Такова картина ярмарки, нарисованная Николаем Васильевичем Гоголем. Но это, естественно, не значит, что исполнители должны кричать что угодно. Нет, просто тот, кто продает, должен расхваливать свой товар, а кто покупает - должен торговаться. А уж это надо делать, не жалея сил. И двигаться: на одном месте стоять будешь - ничего не продашь, ничего не купишь.

Эта картина одевания и Сорочинской ярмарки, где каждый исполнитель, если он чуть-чуть пофантазирует, может придумать для себя яркий эпизод, нужны еще как мажорный вступительный аккорд ко всему спектаклю.

А дальнейшее... дальнейшее начинается возле корчмы. Мгновенно произошла смена декораций. И вот мы у корчмы. Вдали видна мельница и дорога на Сорочинцы. Толпа народу. Шум, крики, но меньше, чем на ярмарке.

Чуть-чуть в стороне стоят два торговца. Один в пестрядевых, запачканных дегтем и засаленных шароварах. Второй в полукафтане с заплатами и огромной шишкой на лбу.

Первый торговец. Так ты думаешь, земляк, что плохо пойдет наша пшеница?

Второй торговец. Да думать нечего тут; я готов вскинуть на себя петлю и болтаться на этом дереве, как колбаса перед рождеством на хате, если мы продадим хоть одну мерку.

Первый торговец. Кого ты, земляк, морочишь? Привозу ведь, кроме нашего, нет вовсе...

Второй торговец. То-то и есть, что если где замешалась чертовщина, то проку не жди.

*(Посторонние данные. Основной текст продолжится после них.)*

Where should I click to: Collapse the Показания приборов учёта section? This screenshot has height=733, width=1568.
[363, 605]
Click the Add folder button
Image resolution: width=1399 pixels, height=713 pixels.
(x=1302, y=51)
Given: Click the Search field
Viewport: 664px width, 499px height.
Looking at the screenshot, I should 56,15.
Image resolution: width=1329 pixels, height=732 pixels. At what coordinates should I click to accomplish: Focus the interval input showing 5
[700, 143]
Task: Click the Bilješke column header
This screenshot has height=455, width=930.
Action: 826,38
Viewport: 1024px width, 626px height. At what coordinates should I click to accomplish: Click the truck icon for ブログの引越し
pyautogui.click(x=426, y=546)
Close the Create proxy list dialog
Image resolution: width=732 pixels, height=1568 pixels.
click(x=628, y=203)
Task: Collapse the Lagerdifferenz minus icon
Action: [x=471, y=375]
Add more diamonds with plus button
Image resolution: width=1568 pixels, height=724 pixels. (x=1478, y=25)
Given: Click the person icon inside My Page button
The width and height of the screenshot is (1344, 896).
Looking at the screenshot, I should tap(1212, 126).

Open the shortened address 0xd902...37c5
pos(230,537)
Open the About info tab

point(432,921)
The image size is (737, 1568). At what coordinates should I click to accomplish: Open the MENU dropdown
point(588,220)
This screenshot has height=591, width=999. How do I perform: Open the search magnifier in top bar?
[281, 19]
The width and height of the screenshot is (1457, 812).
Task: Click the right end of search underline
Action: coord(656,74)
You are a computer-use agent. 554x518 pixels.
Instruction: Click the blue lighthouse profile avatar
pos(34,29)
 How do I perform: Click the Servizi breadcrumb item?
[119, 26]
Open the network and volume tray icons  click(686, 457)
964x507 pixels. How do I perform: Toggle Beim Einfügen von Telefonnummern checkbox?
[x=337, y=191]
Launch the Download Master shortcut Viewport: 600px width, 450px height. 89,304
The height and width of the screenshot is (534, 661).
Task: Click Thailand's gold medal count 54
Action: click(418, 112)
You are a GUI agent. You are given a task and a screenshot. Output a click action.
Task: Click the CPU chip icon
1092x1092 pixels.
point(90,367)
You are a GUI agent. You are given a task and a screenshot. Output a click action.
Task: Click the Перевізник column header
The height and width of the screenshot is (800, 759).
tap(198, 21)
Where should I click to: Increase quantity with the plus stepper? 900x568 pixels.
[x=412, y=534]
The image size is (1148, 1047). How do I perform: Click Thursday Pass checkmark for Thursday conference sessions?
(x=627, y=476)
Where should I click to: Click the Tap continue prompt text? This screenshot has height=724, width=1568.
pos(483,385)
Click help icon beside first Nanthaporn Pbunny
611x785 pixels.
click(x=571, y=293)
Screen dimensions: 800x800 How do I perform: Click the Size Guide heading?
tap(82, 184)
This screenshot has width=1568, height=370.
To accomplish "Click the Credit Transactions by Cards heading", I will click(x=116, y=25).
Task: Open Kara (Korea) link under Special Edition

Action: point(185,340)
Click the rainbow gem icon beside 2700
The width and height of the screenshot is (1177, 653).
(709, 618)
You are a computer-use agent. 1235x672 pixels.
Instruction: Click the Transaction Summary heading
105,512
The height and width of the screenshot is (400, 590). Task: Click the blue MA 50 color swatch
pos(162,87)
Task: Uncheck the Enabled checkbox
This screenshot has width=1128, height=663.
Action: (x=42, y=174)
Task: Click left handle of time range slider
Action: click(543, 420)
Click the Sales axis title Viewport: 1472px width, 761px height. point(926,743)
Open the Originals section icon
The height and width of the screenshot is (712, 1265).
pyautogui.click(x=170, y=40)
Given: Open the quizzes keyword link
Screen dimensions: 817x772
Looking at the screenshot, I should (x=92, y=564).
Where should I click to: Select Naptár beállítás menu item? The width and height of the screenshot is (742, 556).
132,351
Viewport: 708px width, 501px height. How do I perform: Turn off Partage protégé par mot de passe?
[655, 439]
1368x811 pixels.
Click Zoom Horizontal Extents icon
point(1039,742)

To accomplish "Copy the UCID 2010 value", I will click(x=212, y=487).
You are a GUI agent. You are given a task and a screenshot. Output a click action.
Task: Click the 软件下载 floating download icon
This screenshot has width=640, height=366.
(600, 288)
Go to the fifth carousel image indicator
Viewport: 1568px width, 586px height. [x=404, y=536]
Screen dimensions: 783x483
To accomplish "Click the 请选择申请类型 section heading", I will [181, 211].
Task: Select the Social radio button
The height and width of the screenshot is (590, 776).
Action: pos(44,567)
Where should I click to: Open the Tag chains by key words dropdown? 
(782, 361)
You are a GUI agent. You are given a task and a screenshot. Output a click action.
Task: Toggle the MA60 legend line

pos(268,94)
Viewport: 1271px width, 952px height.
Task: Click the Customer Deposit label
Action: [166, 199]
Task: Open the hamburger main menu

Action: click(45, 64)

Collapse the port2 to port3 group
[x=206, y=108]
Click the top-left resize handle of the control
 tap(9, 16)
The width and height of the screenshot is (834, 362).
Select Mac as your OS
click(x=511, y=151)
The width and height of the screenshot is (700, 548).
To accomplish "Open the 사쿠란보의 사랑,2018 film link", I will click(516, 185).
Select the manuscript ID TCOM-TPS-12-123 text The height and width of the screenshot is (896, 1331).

Первый торговец. Как чертовщина!

Второй торговец. Слышал ли ты, что поговаривают в народе?

Из корчмы выходит Цыбуля.

Цыбуля. Тот проклятый сарай!..

Все умолкают, и при всеобщей тишине он, испуганно и наводя страх на других, продолжает.


Тот проклятый сарай люди, крестясь, за три версты обходят. Заседатель - чтоб ему не довелось обтирать губ после сливянки, - отвел для ярмарки проклятое место, на котором, хоть тресни, ни зерна не спустишь. В том сарае то и дело, что водятся чертовские шашни. Вчера волостной писарь проходил поздно вечером, только глядь - в слуховое окно выставилось свиное рыло и хрюкнуло так, что у него мороз подрал по коже; того и жди, что опять покажется красная свитка!!

Голоса. Что за красная свитка?! Какая это красная свитка?

Цыбуля. Какая? Кабы горло не пересохло, я бы рассказал, какая. Хлебну... тогда доскажу... (Стремительно, чтоб никто не помешал и чтобы самому не упасть, снова вбегает в корчму.)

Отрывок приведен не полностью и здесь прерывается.